Background: The purpose of this study was to analyze the effect of valsartan on abnormal adipocyte metabolism and prothrombotic state in hypertensive patients with metabolic syndrome (MetS).
Methods and results: We conducted a multicenter, prospective, randomized, parallel-group controlled trial in 150 hypertensive patients with MetS. They were randomly assigned to receive either 80-160 mg valsartan per day (valsartan group, n=79) or other conventional treatment without a renin-angiotensin system (RAS) inhibitor (non-RAS inhibitor group, n=71). After 1 year, there were no significant differences between the 2 groups in the changes in systolic and diastolic blood pressures (valsartan: 153±15/86±15 to 138±16/77±12 mmHg; non-RAS inhibitor: 150±14/82±15 to 137±15/76±10 mmHg). There was a significant difference in the change in the levels of plasminogen activator inhibitor-1 (PAI-1) between the 2 groups after 1 year (valsartan: 3.7±3.2 ng/ml; non-RAS inhibitor: 5.8±3.3 ng/ml, P=0.04). There was no significant difference between groups in the change in the concentration of adiponectin after 1 year (valsartan: 0.3±0.4 µg/ml; non-RAS inhibitor: 0.9±0.4 µg/ml, P=0.22).
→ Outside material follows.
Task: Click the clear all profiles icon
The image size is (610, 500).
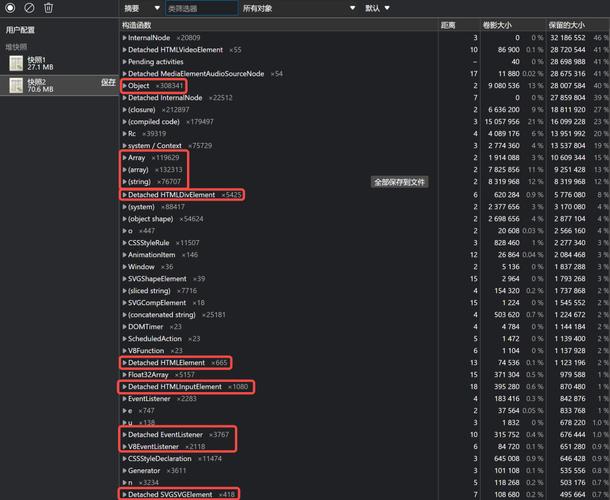Action: (x=29, y=8)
The animal study showed aortic PAI-1 protein expression was reduced in double knockout mice of angiotensin II type 1a receptor and apolipoprotein E (apoE) compared with the apoE knockout mice.
Conclusions: Valsartan reduced plasma PAI-1 levels compared to non-RAS inhibitor in hypertensive patients with MetS, which suggests it may be useful for improving fibrinolytic function.
Trial registration: ClinicalTrials.gov NCT00790946.